Thursday, September 18, 2014

Differences in reading from a screen versus reading from paper

Here's the link to the article I brought up in class for helping us think some about the differences we experience (and that somehow affect us) as we read from screens instead from paper:
http://www.wired.com/2014/05/reading-on-screen-versus-paper/

1 comment:

  1. Here's something about e-books versus traditional, ink-on-paper tomes:

    What is a book?
    Like many things in our modern world, “books” are something we instinctively recognize without a clear-cut definition. But if a book is a collection of words that have been printed on pages, then what about photo books? Does a stack of printed pages stored in a shoebox qualify as a book?
    While the typical consumer would likely concur with the primary definition of a book as offered by Merriam-Webster (“a set of printed sheets of paper that are held together inside a cover”), a more detailed explanation would denote that these pages are part of a common system of discourse; in other words, a book provides a collection of content intended to serve a single purpose. Fiction novels, non-fiction biographies, science textbooks and graphic novels all function to fulfill a specific aim; even in the case of books that offer more variety of content (anthologies, encyclopedias), the content in its entirety can be seen as a single unit, serving a defined purpose.
    Books also provide a navigation method for their content; publishing conventions such as title pages, forewords, chapters and appendices are all aids to navigation. Even when books lack such niceties, the fact that an English language book starts at the top left corner of the left-most page and proceeds downward until the page is turned is an aspect of navigation that may differ in other languages.
    Finally, these words (and possibly images) are held together by a common binding method, which serves to not only maintain the integrity of the collection but also to facilitate navigation of the book’s contents – after all, what use is a physical Table of Contents if the referenced pages are out of order, due to the lack of a method to mandate their sequence?
    E-books (an abbreviation of “electronic books,” also spelled eBooks) may lack the physicality of a printed text, but they still adhere to the same fundamental principles.

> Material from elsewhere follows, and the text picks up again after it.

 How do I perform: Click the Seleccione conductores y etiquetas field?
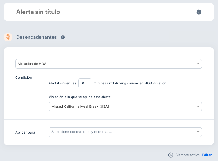tap(122, 132)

In order for a digital text to be considered an “e-book,” it must provide both presentation and navigation capabilities for its content. In other words, the formatting (appearance) of the words in the book as well as the links that transport us from the Table of Contents to the individual chapters are maintained as distinctly separate from the content itself. Font size and typeface selections can be changed on the fly without altering the book’s content, while navigational guides that direct us to the start of each chapter (such as hyperlinks in the Table of Contents) maintain their integrity even when text is added or removed within individual chapters.
    Because of this separation of presentation and navigation from the book’s text and graphics, e-books are able to provide reflowable content – in other words, we can alter the size or orientation of the e-reader’s “page” (for example, by widening the window of Apple’s iBooks e-reader software application on a laptop computer) without compromising the integrity of the book or rendering the navigation ineffective. Many e-book formats can also support audio and video content – although whether the playback unit (the e-reader) will also reproduce these elements varies between devices.